In one embodiment, FIG. 6B uses hematoxylin and eosin stain (H&E stain), one of the most commonly used staining methods in histology. Due to the barrier properties of TA, it can inhibit excessive fat intake, thereby reducing lipid deposition in the viscera. H&E staining is an effective method for histological examination of liver fat accumulation. In comparison to the HFD group, where there was a significant amount of lipid accumulation in the liver slides, the liver slides from the HFD+TA group resembled those of the control group, showing no significant lipid accumulation. Despite the HFD. TA was able to significantly reduce hepatic steatosis, and no differences were observed in H&E staining of other organs such as the stomach, small intestine, and pancreas.
In one embodiment, FIG. 7 shows the reduction in individual weight and average weight for the majority of the subjects. The present invention, thiolated alginate (TA), significantly decreased individual weight and average weight.
In one embodiment, FIG. 8 shows the preparation of the thiolated alginate (TA) that combines sodium alginate and thiol groups with the covalent bonds by forming ester bonds through the dehydration of both the COOH group and the OH group, which conjugates the thiolglycolic acid (TGA) with the sodium alginate molecule. Dissolve 8 g of sodium alginate in 120 mL of distilled water (ddH2O) with a molar ratio of 2:1, then use magnetic stirring under acidic conditions (pH 2) at 70-90° C. for 2 hours, along with 1.72 g of thiolglycolic acid (TGA). After the sodium alginate and thiolglycolic acid (TGA) are mixed, the mixture is poured into 300 ml of 95% ethanol to collect the precipitate of thiolated alginate (TA). The collected TA is then freeze-dried and stored at 4° C. for future use.
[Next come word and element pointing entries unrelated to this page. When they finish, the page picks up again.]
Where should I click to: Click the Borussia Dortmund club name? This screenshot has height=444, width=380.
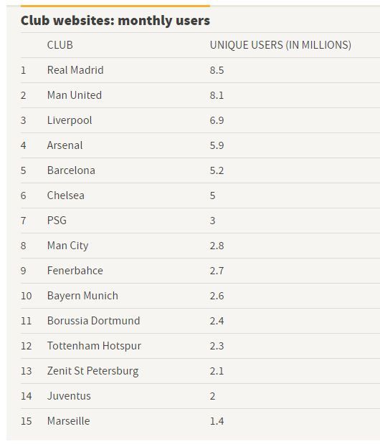coord(93,321)
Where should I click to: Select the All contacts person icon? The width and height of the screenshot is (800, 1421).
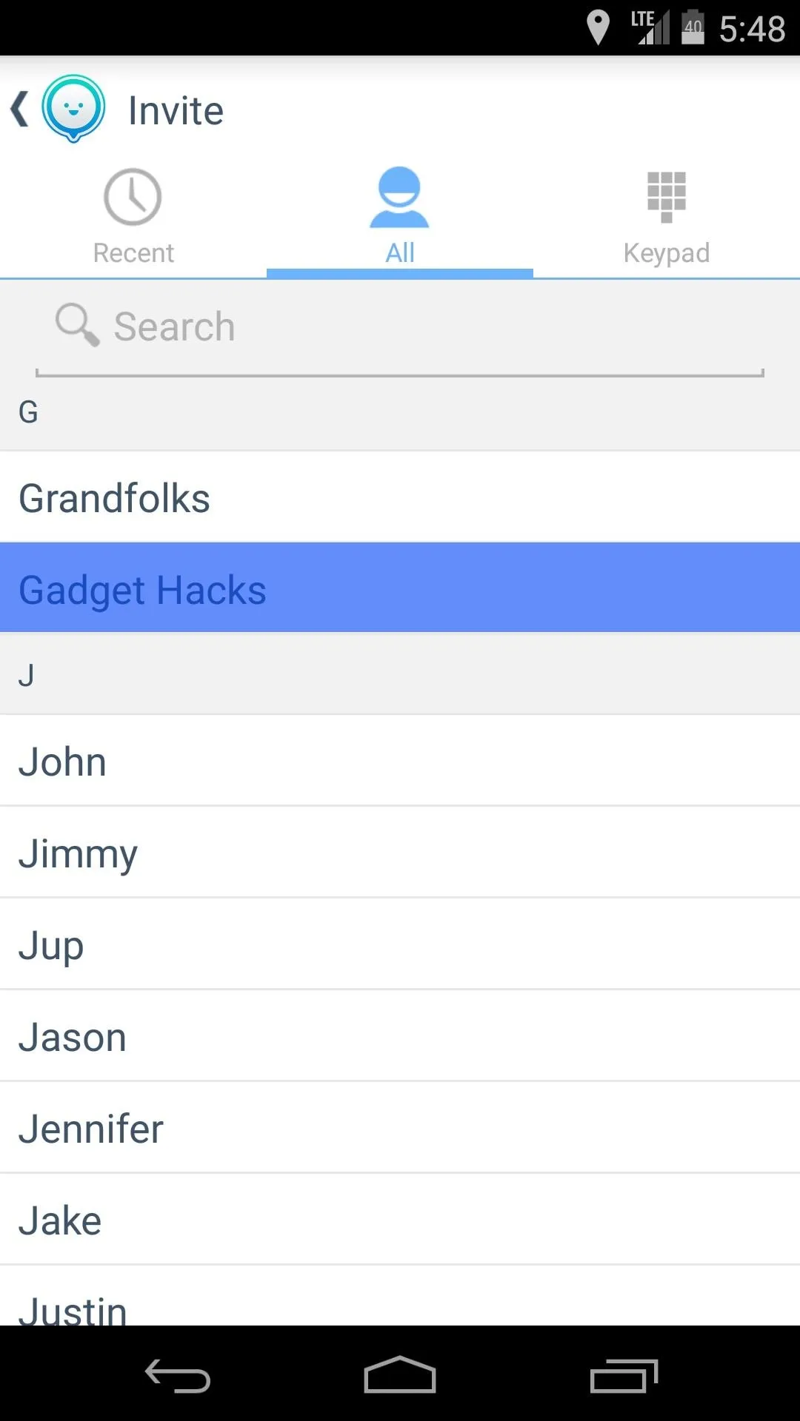(x=399, y=197)
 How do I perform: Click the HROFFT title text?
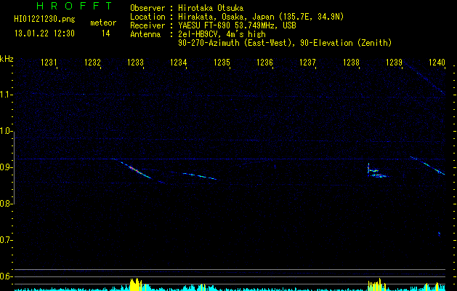click(74, 6)
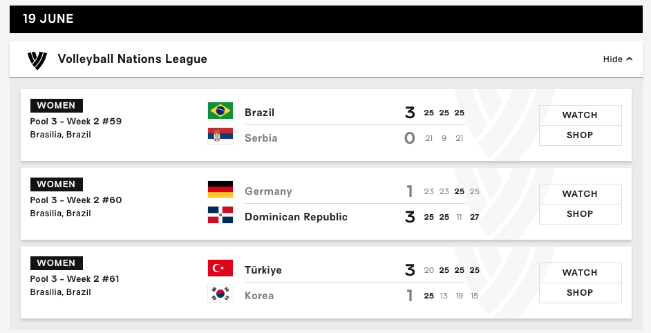The width and height of the screenshot is (651, 333).
Task: Open the Dominican Republic team name link
Action: click(296, 217)
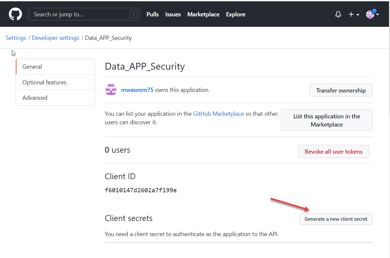The image size is (390, 258).
Task: Expand the plus create-new dropdown
Action: [x=354, y=14]
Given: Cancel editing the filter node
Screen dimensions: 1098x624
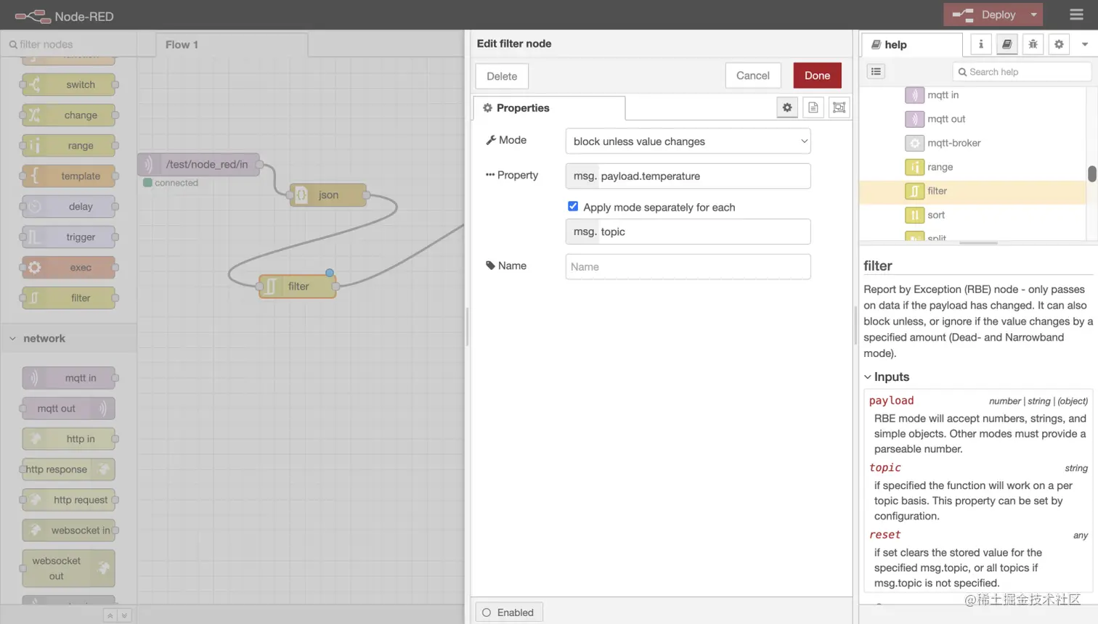Looking at the screenshot, I should click(x=752, y=75).
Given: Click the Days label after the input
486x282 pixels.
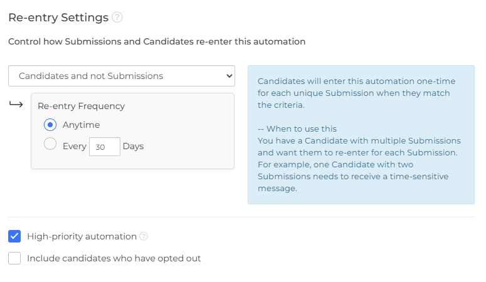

In one embodiment, alginate-FITC (AF) and thiolated alginate-FITC (TAF) were prepared by labeling alginate and thiolated alginate with FITC, respectively, in mucosal adhesion tests observed under a fluorescence microscope. Dissolve 0.12 g of sodium alginate in 12 mL of sodium acetate buffer (pH 4.9), mix with 50 mg of EDC and 30 mg of NHS, and use magnetic stirring for 30 minutes. NHS refers to N-hydroxysuccinimide. Sodium bicarbonate and 1-ethyl-3-(3-dimethylaminopropyl) carbodiimide (EDC) are added, along with 60 mg of 1,6-diaminohexane, and the reaction is carried out for 4 hours to produce alginateamine. Collect alginate-amine from the precipitate and wash it three times with 95% ethanol. Dissolve the prepared alginateamine in 30 mL of sodium bicarbonate solution (pH 9.0), then add 1 mg of FITC and allow the reaction to proceed for 4 hours. Alginate-FITC (AF) precipitates from 100 mL of 95% ethanol. Freeze-dry and store the obtained product at 4° C. for future use.
The above description and explanations are provided as a description of the preferred examples of the present disclosure. Those skilled in the art would recognize and make modifications based on the scope of the appended claims and the above description. However, these modifications should still fall within the scope of the appended claims for the creative spirit of the present disclosure.